NextFin news, On Sunday, September 14, 2025, mutual fund managers across India maintained a bullish outlook on the nation's economic growth despite the recent tariff measures announced by U.S. President Donald Trump. This resilience comes as key sectors within India remain insulated from the direct impact of these tariffs, according to a report by MSN.
The tariffs, part of President Trump's renewed push on trade policies, have caused caution in global markets. However, Indian mutual funds have largely remained unshaken, continuing to invest confidently in the country's growth story. This sentiment was reported from financial centers in India, where fund managers cited sectoral insulation as a critical factor.

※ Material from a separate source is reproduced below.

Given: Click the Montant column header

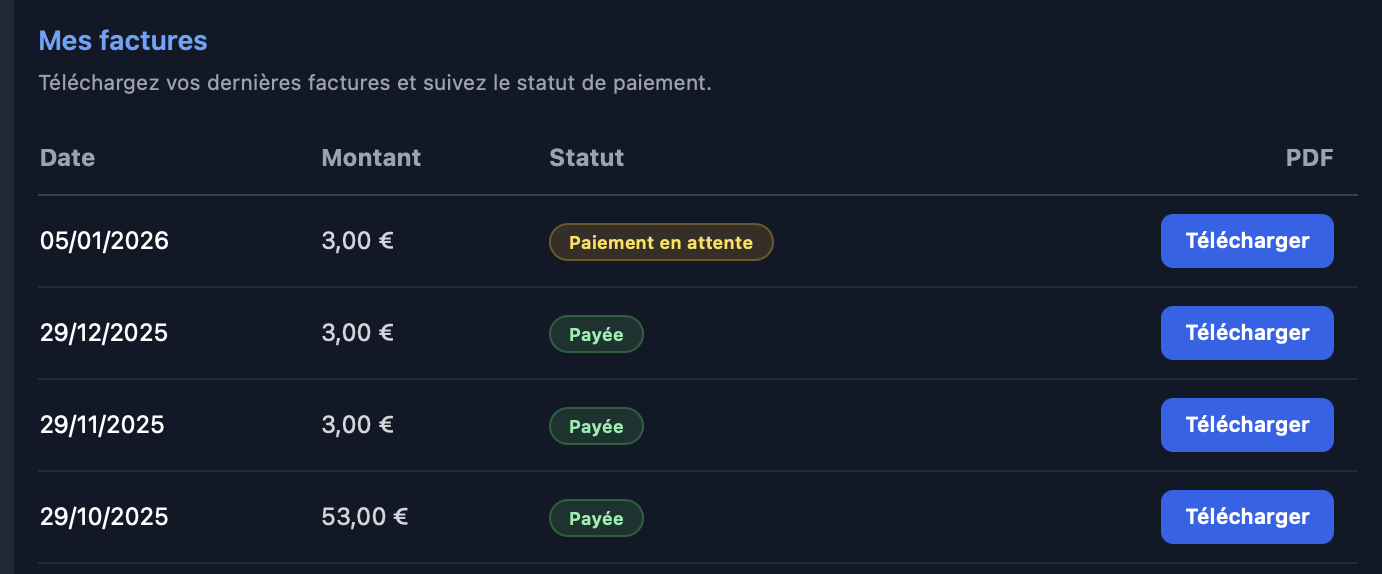Looking at the screenshot, I should pos(371,158).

Data from the National Stock Exchange (NSE) also indicates that domestic institutional investors (DIIs) have contributed significantly to the Indian stock market, with inflows exceeding ₹5 lakh crore in the past eight months, achieving nearly full-year targets despite global tariff tensions, as reported by Mint on the same day.
The sustained investment activity reflects confidence in India's economic fundamentals and growth potential, even as the U.S. administration's tariff policies create uncertainties in international trade dynamics. The mutual funds' stance highlights a divergence between global market caution and domestic investor optimism.
These developments were reported on Sunday by multiple financial news outlets including MSN, Mint, and Yahoo Finance, providing a comprehensive view of the ongoing market reactions to the Trump tariffs and their limited effect on India's key economic sectors.